Revolusi Iran pada 1979 telah menggulingkan dinasti Pahlavi yang didukung Amerika Serikat lalu Iran menjadi negara Islam yang dipimpin oleh Ayatollah Khomeini. Sejak itu ditetapkan peraturan bahwa setiap wanita, termasuk orang asing dan non-Muslim, diharuskan menutup kepala, serta berpakaian panjang dan longgar. Perlu diketahui, di dunia ini hanya ada dua negara yang mewajibkan semua wanita berjilbab, yaitu Arab Saudi dan Iran. Ironisnya, mereka berdua adalah dua kubu yang saling perang dingin.


Terus terang saya nggak pede traveling ke Iran sendirian. Untunglah saya barengan sama sepupu saya, Ezra. Lumayan kami bisa lebih hemat akomodasi dan transportasi. Persoalan selanjutnya, menginap di hotel di Iran harus sesama muhrim. Kalau mengaku suami-istri, bakal ditanya surat nikah. Katanya sih turis asing sih mendapat keringanan, tapi Ezra kan cowok Indonesia dan Muslim –di Aceh aja nggak bakalan bisa sekamar.


Sampai di pusat kota Teheran, kami check in di sebuah hotel. Eh si mas resepsionis bertanya, “So, what is your relationship?”


He’s my brother,” jawab saya menunjuk Ezra.


If you’re brother and sister, why do you have different last names?” tanya resepsionis lagi. Kwak kwuawww!


Baru aja saya mau jawab, “We have same mother, but different fathers,” tapi Ezra duluan menjawab, “In Indonesia, we don’t have last names!”


So what about HXXXXXXX (last name saya) and FYYYYYYYYYYY (last name Ezra)?”

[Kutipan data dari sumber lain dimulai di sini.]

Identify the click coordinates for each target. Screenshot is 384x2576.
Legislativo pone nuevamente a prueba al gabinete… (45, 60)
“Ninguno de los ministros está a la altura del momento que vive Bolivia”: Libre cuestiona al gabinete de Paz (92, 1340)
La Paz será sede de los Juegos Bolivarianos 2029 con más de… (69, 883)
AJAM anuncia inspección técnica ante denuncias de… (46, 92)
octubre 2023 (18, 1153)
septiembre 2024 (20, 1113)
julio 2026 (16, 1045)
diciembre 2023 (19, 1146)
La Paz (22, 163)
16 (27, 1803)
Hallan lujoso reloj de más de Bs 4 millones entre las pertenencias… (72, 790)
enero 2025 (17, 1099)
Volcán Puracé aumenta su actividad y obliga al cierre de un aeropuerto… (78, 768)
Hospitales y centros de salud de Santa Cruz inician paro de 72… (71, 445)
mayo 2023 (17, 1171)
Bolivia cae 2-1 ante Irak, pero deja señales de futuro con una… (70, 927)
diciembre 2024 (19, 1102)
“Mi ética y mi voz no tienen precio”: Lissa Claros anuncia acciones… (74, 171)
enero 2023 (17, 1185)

They are all our first names!” jawab saya menyeringai lebar. Aduh, maaf saya terpaksa berbohong, kata saya dalam hati.


Berhasil! Kami pun diberikan kunci kamar. Kamar kami terletak di lantai empat, tanpa lift pula, jadi kami harus menggotong sendiri koper ke atas. Sampai di kamar, saya basah kuyup oleh keringat sehingga saya langsung buka kerudung dan baju. Pas saya mau buang air besar… lha, di dalam kamar mandi hanya ada shower! Ternyata toiletnya ada di hall luar yang sharing dengan tamu-tamu lainnya selantai!


“Lha, ini gue mau keluar berjarak 10 meter kudu pake jilbab lagi nih?” tanya saya ke Ezra.


“Ya, iya lah ya!” jawab Ezra terkikik.


Dengan perut bergemuruh karena kebelet, saya terpaksa memakai ulang semua baju dan kerudung yang sudah basah keringat satu per satu! Duh, pe-er banget yak! Kasihan dengan keribetan saya tengah malam, Ezra pun memberikan advice, “Kalo elo mau pipis doang, di kamar mandi sini aja. Elo jongkok, trus lo pas-pasin deh anu lo sama lubang air!” Hahahaha! (((Pas-pasin!))) Membayangkannya saja saya ngakak!


Besoknya saya memperhatikan cara berpakaian wanita Iran. Di Iran, kepala hanya ditutup scarf sehingga poni dan ujung kuciran rambut terlihat. Tapi baju mereka longgar dan menutup pantat sehingga tidak terlihat lekukan tubuh. Biasanya mereka memakai baju 3 potong, yaitu celana panjang/jeans, blus/kaus, dan semacam jaket panjang model trench coat. Cewek-cewek Iran yang cantiknya luar biasa itu terlihat sangat fashionable dan keren padahal pakaian mereka tidak branded sama sekali (ingat, Iran diembargo Amerika Serikat). Berbeda dengan gaya jilbab di Indonesia; rambut tidak boleh kelihatan, tapi baju malah ketat.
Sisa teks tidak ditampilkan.